*** SOURCE DATA Section Begins ***

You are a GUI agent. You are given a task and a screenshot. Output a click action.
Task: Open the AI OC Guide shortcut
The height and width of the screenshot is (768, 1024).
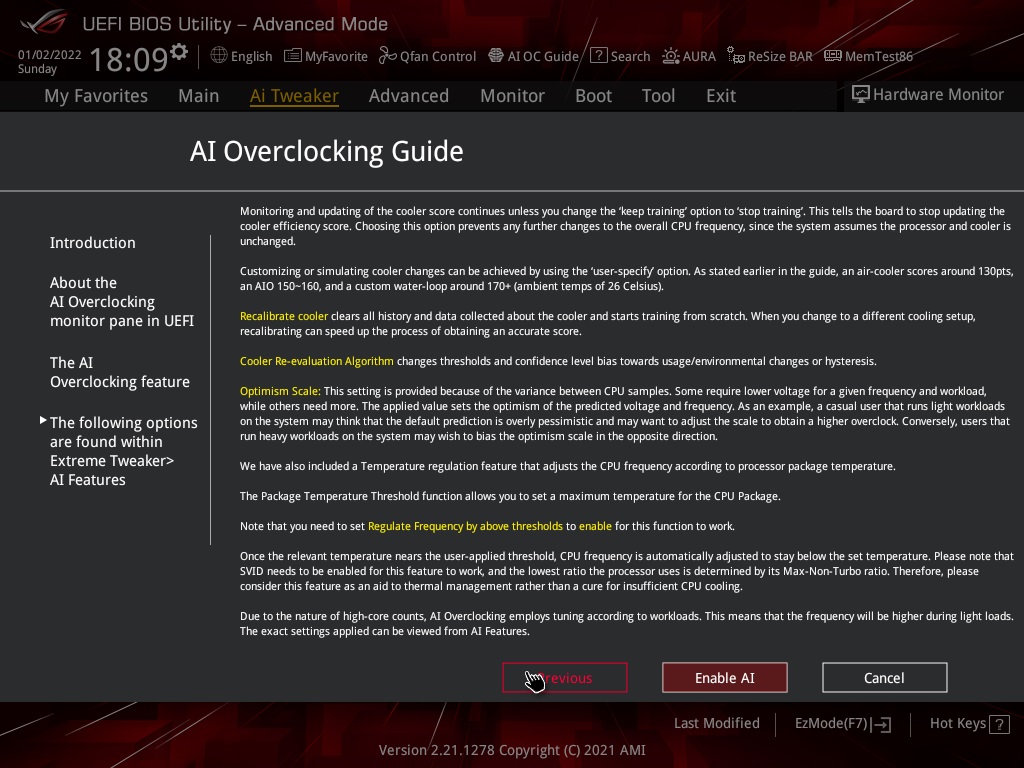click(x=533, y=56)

*** SOURCE DATA Section Ends ***
*** SOURCE DATA Section Begins ***

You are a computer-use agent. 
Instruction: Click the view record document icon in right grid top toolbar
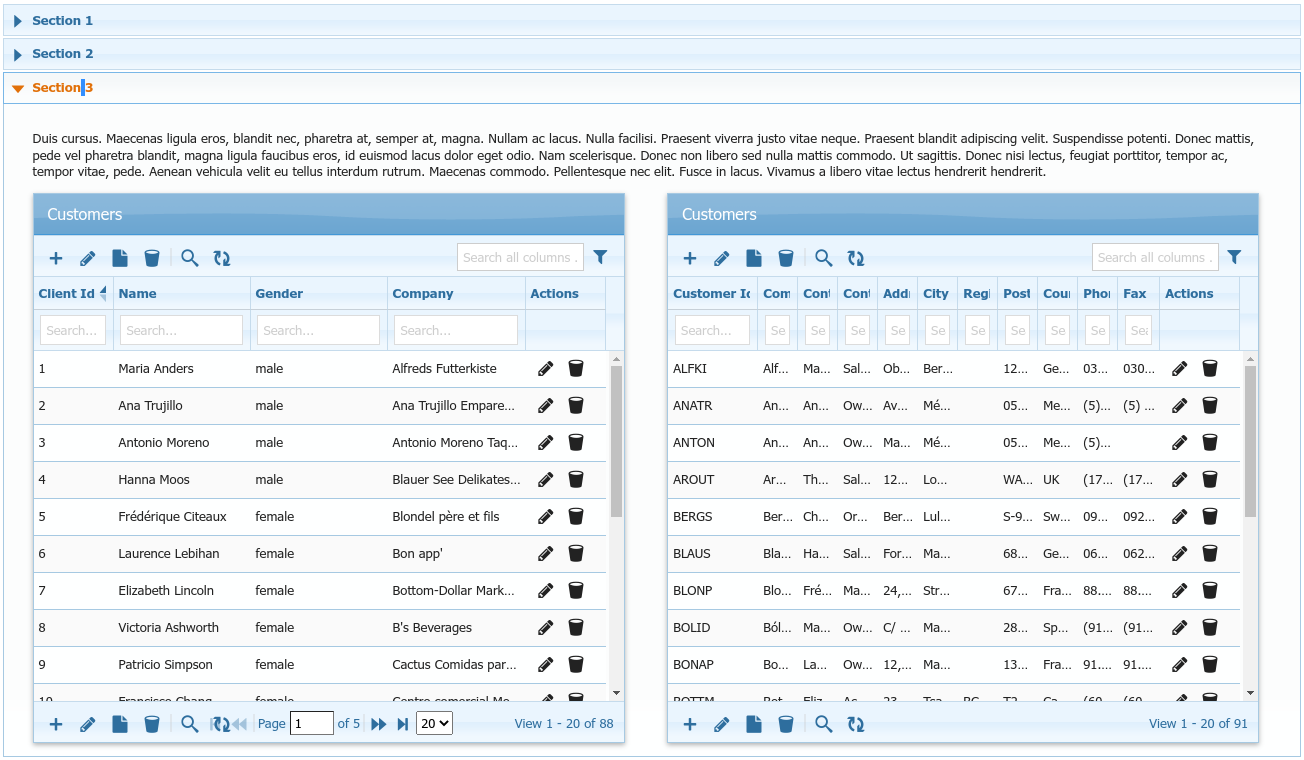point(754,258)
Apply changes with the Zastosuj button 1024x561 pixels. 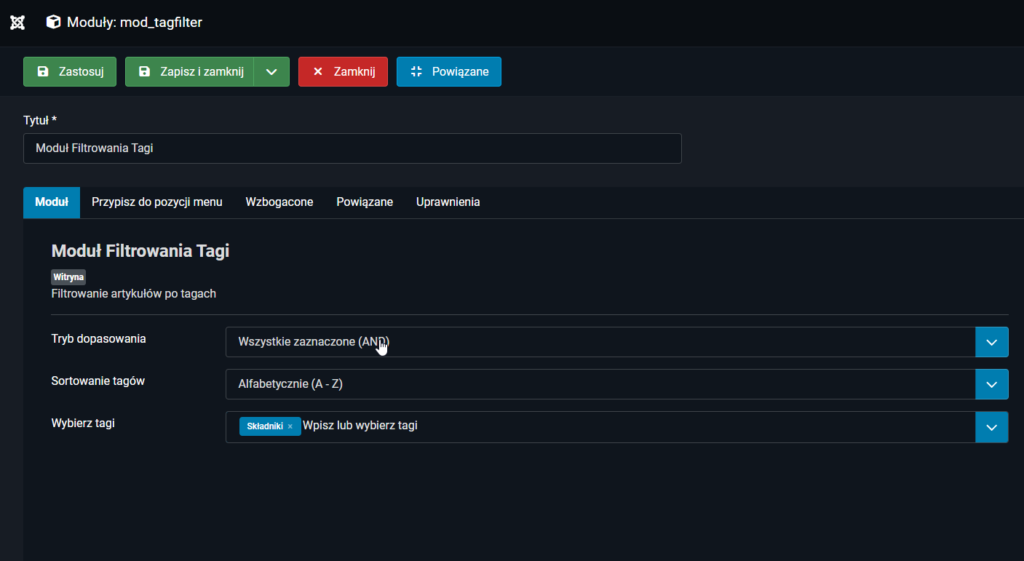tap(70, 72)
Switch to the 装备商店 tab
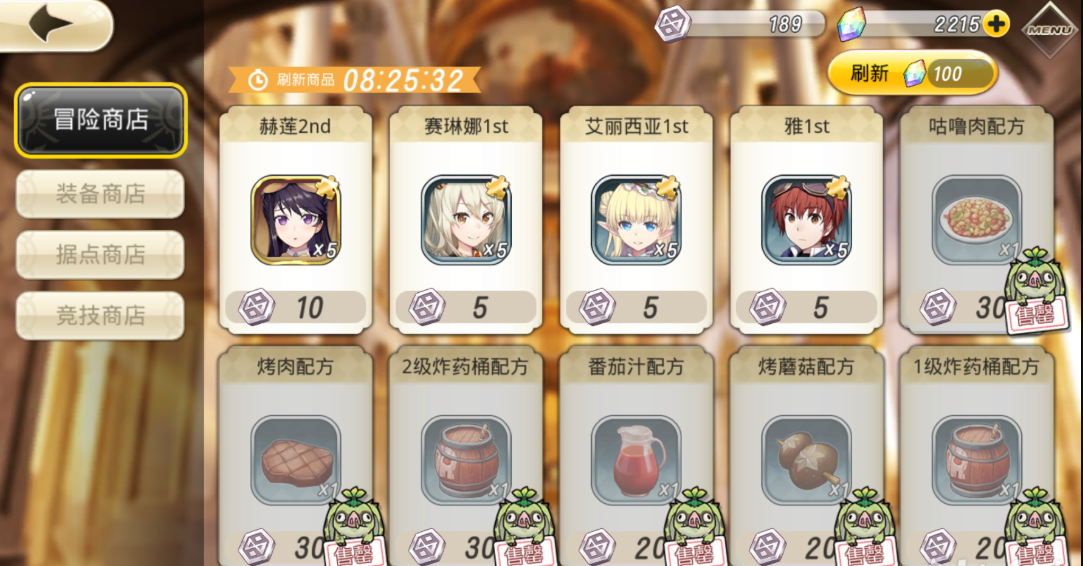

*** SOURCE DATA Section Ends ***

• _WHAT TO PRODUCE_
Go line by line through the data and copy any that contain "agent".

• _ANSWER BOX_
You are a GUI agent. You are given a task and a screenshot. Output a click action.
You are a computer-use agent. 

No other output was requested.